Reform of the welfare system is an essential, yet challenging objective. This Government has won the intellectual argument about what a welfare system is for and how it has been going down the wrong path in recent decades. The average household spends £3000 per year on the welfare state. This figure had been rising inexorably and unaffordably. The Opposition feel the need to revel in the IT difficulties hitting the Universal Credit project (skating over the £26 billion of IT blunders on their watch) but let us not forget, in 1997 Tony Blair made welfare reform a central pillar of his government. Today, by Labour’s own admission, they failed to enact serious reform in 13 years.
By contrast, this Government’s response has been mature and measured. Despite being rolled out slowly it is unsurprising that reforming an already highly complex benefits system is proving... highly complex. Critics would do well to remember that the real danger plaguing the welfare state is the number of people on out of work benefits. In a highly competitive world we must focus on getting people into work and providing welfare for those who really need it. I am always wary of politicians talking about morality but it is surely immoral when a person moving from benefits to work loses 94p in every £1 they gain from earned income.
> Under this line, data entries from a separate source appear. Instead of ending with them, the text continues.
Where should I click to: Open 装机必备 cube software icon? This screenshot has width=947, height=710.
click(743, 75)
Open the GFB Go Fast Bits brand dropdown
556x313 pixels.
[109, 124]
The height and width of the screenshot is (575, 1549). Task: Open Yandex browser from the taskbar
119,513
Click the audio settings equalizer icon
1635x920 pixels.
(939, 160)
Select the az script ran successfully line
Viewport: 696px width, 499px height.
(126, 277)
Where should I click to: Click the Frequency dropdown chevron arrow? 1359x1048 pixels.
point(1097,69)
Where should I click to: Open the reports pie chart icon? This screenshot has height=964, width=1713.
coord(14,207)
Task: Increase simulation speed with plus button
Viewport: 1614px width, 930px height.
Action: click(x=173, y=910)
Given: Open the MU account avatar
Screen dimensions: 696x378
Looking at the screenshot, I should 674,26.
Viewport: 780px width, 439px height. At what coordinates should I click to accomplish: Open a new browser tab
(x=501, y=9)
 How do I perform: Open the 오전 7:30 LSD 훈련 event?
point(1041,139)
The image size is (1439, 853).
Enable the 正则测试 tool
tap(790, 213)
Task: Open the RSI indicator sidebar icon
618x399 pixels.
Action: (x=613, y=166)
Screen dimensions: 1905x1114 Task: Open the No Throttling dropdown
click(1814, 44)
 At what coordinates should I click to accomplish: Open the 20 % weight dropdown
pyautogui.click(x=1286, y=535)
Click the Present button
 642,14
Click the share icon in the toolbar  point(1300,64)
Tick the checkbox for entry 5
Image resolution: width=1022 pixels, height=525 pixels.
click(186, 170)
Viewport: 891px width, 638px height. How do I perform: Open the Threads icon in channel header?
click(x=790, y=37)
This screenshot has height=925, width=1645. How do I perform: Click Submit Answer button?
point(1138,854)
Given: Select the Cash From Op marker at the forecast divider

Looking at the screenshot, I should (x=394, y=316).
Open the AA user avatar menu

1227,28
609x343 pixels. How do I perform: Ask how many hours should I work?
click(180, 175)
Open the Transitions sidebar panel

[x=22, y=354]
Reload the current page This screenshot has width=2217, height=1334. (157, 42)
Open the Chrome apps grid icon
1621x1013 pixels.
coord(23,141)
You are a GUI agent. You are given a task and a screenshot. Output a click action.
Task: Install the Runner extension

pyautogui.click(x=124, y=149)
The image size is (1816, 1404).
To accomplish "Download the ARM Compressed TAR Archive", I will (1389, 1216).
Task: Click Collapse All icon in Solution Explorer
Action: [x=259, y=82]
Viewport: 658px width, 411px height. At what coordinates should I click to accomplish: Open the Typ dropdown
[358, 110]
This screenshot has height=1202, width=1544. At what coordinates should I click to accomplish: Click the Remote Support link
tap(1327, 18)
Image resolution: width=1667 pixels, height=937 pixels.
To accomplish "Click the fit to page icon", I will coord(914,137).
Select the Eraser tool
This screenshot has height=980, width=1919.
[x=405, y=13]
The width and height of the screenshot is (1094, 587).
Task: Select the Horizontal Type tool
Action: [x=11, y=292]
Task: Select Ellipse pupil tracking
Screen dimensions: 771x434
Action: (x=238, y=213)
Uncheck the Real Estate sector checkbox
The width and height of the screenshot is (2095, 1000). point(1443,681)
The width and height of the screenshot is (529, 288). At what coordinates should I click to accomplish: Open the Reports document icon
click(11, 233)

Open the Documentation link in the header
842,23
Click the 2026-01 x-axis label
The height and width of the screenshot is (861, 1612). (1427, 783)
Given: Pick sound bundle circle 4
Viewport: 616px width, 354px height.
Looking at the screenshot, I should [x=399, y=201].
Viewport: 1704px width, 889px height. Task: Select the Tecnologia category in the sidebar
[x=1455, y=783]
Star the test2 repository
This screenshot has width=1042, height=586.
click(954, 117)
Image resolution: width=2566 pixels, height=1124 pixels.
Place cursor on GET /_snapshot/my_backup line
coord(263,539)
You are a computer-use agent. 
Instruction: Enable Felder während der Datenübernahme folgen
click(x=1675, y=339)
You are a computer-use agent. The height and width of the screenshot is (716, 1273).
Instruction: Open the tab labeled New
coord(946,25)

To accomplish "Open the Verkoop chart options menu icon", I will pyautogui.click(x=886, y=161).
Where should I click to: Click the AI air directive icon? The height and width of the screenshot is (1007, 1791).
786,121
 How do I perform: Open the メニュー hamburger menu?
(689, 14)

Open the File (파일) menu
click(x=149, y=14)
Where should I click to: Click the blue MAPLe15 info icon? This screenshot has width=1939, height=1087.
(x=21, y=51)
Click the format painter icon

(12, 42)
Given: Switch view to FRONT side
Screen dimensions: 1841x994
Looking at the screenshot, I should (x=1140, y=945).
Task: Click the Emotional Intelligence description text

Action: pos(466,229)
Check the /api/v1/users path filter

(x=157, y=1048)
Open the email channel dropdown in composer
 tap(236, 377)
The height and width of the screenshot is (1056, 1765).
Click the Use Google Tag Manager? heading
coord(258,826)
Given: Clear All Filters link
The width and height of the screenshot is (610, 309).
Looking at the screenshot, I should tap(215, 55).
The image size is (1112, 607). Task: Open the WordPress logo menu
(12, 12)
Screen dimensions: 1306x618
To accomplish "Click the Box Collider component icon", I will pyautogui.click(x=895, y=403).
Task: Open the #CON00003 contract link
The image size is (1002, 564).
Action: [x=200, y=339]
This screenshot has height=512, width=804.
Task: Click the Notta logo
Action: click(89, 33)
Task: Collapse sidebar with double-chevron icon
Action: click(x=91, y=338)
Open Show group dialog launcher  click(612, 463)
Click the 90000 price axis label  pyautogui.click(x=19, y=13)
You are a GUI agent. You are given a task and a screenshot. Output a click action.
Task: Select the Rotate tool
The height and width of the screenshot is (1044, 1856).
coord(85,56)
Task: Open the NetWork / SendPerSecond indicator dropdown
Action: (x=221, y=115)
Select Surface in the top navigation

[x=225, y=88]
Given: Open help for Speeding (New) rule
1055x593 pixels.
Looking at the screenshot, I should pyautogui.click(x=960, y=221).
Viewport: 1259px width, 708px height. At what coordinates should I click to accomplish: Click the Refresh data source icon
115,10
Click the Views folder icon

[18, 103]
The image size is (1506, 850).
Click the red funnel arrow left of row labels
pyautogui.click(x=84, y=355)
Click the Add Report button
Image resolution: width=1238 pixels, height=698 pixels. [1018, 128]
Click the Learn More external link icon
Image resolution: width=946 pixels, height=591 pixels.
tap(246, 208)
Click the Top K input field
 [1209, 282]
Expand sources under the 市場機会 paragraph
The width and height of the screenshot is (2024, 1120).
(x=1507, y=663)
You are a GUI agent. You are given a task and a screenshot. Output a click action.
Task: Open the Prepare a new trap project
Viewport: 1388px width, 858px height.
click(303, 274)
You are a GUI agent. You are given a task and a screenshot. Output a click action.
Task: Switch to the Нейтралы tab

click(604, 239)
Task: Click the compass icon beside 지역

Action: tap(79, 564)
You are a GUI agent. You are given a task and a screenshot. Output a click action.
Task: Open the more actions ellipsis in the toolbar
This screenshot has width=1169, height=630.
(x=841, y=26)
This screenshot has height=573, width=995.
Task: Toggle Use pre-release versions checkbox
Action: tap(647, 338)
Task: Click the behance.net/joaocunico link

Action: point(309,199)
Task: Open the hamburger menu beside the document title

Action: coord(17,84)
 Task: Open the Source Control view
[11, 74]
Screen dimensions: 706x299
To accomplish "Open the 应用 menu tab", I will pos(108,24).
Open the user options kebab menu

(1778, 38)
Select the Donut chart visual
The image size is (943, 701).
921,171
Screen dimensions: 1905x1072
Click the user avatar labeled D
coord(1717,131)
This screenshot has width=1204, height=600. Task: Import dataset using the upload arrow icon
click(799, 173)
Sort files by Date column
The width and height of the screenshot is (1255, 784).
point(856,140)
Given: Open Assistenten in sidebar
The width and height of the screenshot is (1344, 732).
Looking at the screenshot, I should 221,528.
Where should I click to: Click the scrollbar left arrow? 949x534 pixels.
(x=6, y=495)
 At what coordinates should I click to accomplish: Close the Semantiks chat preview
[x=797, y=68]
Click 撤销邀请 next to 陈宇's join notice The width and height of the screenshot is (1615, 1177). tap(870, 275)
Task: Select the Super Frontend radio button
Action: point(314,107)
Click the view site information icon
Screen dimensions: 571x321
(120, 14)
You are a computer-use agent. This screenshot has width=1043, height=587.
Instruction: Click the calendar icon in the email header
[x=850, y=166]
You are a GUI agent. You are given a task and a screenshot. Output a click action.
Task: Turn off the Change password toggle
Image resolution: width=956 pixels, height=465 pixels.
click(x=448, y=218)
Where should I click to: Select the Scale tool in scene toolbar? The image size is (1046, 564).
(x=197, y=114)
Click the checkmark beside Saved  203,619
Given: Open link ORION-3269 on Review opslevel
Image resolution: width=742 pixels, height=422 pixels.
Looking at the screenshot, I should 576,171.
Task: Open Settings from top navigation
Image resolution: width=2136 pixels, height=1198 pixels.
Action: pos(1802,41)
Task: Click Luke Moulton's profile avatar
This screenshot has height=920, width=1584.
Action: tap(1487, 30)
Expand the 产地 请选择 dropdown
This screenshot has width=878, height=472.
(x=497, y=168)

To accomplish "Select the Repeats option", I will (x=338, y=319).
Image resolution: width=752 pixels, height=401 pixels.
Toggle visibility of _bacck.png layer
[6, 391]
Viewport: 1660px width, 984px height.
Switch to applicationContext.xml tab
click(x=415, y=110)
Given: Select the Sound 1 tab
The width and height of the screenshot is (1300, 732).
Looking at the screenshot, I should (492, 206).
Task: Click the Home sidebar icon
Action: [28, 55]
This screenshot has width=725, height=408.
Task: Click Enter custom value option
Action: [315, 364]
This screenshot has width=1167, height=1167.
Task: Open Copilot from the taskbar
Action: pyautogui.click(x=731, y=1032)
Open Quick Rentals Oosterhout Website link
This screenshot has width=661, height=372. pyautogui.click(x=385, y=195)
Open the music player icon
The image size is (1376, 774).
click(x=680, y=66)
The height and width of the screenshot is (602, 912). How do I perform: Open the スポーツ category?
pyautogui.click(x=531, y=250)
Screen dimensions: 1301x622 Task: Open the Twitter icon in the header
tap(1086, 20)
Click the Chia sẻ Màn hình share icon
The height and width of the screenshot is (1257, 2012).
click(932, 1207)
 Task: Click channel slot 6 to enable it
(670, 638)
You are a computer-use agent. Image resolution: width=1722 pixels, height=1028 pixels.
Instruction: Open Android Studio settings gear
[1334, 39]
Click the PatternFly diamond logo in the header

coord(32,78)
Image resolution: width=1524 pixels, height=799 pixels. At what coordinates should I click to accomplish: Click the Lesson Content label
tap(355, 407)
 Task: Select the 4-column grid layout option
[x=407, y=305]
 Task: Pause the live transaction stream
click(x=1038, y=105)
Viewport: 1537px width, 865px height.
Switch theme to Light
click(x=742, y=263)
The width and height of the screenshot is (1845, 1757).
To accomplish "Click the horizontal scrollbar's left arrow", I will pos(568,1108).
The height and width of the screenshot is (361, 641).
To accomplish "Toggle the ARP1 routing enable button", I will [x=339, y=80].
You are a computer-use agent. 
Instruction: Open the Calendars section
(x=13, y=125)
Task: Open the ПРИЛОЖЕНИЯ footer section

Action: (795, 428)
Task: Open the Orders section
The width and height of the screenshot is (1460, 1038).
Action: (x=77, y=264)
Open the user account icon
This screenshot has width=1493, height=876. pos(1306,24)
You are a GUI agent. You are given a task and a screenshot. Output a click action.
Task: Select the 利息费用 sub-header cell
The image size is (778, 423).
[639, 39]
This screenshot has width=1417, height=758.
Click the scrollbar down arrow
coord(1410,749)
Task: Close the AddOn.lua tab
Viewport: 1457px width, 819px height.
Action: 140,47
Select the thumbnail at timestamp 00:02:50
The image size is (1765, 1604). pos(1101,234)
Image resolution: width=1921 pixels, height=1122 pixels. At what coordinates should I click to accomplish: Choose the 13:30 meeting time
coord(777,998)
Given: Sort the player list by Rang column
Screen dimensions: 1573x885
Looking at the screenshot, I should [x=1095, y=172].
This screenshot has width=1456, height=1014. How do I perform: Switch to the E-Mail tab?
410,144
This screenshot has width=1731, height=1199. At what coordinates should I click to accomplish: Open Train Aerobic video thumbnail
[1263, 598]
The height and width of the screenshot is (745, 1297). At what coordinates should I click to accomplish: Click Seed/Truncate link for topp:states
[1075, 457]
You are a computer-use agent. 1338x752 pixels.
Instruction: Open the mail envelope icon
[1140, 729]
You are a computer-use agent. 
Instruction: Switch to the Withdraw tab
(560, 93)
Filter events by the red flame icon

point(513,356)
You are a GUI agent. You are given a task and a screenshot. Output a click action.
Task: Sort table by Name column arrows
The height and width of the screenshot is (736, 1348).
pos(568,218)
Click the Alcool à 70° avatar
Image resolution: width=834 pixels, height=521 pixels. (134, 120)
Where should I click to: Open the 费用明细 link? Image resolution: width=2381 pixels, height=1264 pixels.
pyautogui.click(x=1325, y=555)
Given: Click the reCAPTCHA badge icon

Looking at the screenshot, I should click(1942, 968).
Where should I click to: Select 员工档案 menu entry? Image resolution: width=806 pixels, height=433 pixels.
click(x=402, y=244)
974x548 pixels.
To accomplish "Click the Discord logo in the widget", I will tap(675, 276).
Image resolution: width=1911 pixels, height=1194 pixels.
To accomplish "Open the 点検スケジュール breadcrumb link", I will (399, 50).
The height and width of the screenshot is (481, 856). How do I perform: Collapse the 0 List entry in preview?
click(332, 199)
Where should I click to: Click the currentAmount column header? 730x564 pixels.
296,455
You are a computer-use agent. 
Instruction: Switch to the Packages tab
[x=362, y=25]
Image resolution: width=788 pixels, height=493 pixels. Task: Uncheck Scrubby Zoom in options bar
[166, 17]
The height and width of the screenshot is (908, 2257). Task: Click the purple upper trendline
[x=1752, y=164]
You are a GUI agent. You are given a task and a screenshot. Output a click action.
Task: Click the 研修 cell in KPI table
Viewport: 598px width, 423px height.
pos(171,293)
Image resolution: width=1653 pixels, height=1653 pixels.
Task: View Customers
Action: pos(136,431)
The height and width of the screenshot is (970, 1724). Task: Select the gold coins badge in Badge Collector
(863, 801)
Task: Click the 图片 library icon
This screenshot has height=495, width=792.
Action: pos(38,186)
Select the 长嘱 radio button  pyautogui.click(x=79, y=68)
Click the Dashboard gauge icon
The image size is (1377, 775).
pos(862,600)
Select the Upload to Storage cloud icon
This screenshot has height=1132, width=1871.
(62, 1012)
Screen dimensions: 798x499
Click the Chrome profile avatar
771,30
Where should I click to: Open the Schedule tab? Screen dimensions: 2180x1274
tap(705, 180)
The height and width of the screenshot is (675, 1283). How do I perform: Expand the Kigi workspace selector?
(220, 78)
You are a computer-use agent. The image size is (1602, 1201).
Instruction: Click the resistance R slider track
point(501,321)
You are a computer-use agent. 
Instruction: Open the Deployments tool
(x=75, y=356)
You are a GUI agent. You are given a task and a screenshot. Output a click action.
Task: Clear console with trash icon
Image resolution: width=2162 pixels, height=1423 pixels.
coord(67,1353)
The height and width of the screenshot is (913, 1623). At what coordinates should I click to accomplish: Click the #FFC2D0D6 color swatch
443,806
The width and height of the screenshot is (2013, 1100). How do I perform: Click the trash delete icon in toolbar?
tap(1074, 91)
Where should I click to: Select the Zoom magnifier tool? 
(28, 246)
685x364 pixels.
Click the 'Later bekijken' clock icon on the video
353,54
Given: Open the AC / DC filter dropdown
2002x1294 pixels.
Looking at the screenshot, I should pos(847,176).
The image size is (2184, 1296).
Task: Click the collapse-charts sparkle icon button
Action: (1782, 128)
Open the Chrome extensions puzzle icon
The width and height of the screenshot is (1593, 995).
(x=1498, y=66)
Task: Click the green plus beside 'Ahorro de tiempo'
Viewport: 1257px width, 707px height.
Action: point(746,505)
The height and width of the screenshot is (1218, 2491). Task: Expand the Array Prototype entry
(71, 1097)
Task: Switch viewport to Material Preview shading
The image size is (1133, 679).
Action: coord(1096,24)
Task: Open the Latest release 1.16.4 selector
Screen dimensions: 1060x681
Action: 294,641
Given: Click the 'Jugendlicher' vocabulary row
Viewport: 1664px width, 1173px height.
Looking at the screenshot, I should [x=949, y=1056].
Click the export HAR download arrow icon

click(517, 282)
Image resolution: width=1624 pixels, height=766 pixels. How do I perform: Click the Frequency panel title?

Should any government really stand by and let that happen?
Universal Credit will replace six existing benefits, simplifying payments and ensuring that it always pays to work. Three million families will be better off under the new system by around £168 a month. The abolition of fixed hour thresholds, which traditionally constrained people looking to increase working hours or seeking employment, will be of benefit to single parent families in particular. Far from damaging the welfare state these changes are saving it. What has happened up until now is unaffordable for the hardworking families who pay for it and gives the wrong incentives to many who receive it.